### RECORDED DATA
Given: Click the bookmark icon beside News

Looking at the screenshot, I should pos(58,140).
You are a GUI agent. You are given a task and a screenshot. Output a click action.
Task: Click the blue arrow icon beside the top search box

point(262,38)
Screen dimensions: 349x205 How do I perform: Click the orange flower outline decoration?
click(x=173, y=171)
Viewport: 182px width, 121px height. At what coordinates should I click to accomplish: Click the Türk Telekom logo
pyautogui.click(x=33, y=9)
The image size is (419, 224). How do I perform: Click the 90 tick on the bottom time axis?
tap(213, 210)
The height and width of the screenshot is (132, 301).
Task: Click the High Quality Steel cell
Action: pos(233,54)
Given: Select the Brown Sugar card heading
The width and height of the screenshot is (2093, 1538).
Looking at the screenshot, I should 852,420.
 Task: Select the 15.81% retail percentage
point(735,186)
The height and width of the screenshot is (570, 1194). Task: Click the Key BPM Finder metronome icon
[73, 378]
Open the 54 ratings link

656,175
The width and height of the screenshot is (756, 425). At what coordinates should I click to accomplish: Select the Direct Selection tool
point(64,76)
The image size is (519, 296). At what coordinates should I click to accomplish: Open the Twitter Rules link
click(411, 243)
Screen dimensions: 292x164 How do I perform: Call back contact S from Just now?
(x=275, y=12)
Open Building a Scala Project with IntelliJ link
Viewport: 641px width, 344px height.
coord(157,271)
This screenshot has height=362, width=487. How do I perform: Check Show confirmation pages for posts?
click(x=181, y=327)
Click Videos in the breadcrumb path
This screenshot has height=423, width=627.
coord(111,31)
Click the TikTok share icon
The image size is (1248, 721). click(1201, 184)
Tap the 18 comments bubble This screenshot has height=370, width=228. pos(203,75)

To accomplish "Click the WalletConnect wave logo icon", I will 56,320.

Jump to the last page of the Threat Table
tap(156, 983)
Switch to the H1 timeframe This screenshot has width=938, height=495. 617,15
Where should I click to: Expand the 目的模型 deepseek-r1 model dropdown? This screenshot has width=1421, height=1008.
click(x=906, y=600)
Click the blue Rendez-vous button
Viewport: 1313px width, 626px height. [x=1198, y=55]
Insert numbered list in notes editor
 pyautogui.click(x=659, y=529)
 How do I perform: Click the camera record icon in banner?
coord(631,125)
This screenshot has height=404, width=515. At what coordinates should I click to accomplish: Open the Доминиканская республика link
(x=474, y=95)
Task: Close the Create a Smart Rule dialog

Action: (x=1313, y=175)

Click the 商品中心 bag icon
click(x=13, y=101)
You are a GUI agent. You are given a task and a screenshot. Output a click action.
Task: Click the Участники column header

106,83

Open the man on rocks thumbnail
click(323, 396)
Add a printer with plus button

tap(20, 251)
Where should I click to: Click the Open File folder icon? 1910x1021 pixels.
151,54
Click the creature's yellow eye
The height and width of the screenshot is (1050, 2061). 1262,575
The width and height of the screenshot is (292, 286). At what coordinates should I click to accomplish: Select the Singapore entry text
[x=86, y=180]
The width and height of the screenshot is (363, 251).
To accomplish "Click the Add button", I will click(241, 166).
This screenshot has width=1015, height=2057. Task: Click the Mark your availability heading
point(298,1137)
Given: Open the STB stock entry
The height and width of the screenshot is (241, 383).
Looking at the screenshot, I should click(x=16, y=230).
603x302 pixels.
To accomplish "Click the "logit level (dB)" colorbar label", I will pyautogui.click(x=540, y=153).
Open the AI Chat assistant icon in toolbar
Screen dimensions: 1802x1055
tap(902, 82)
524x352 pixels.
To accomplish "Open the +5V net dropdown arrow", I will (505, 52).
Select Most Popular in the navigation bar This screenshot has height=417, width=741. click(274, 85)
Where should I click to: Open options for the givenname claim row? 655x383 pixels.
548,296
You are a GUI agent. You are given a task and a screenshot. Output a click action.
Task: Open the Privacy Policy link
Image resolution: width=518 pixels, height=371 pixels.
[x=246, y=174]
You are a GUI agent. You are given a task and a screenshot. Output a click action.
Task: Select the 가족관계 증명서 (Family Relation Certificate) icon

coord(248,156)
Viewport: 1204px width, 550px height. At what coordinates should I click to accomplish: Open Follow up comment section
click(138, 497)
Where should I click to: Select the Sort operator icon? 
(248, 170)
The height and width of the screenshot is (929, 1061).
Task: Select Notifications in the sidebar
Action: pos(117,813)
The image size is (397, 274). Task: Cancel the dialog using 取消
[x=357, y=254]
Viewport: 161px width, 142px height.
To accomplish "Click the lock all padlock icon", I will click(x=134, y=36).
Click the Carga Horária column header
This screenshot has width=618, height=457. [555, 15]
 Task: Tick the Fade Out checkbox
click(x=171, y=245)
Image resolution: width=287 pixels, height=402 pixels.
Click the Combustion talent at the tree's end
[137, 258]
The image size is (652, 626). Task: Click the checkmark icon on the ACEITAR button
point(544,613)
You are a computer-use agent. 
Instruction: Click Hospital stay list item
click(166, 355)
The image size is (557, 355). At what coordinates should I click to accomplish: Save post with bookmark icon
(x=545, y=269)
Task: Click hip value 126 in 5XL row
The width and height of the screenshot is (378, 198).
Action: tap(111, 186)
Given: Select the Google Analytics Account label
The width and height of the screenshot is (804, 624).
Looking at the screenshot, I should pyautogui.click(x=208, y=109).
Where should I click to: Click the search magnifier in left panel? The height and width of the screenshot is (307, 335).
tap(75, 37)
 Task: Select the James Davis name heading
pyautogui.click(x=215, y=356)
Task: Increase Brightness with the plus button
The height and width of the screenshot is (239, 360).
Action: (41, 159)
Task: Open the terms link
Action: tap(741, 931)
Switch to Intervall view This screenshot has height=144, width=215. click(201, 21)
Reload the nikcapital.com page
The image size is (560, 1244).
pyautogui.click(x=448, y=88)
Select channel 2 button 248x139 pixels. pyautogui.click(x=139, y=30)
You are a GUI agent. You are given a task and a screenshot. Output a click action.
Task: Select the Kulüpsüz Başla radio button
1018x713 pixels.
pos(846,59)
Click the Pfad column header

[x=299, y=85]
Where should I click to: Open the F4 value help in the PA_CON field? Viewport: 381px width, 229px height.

### WHAT YOU WILL DO
Please repeat, word for word, the items from the line containing "Viewport: 161px width, 142px height." through the line containing "should pyautogui.click(x=208, y=109).", including both of those lines.

### SOLUTION FOR THIS TASK
Viewport: 161px width, 142px height.
To accomplish "Click the lock all padlock icon", I will click(x=134, y=36).
Click the Carga Horária column header
This screenshot has width=618, height=457. [555, 15]
 Task: Tick the Fade Out checkbox
click(x=171, y=245)
Image resolution: width=287 pixels, height=402 pixels.
Click the Combustion talent at the tree's end
[137, 258]
The image size is (652, 626). Task: Click the checkmark icon on the ACEITAR button
point(544,613)
You are a computer-use agent. 
Instruction: Click Hospital stay list item
click(166, 355)
The image size is (557, 355). At what coordinates should I click to accomplish: Save post with bookmark icon
(x=545, y=269)
Task: Click hip value 126 in 5XL row
The width and height of the screenshot is (378, 198).
Action: tap(111, 186)
Given: Select the Google Analytics Account label
The width and height of the screenshot is (804, 624).
Looking at the screenshot, I should pyautogui.click(x=208, y=109).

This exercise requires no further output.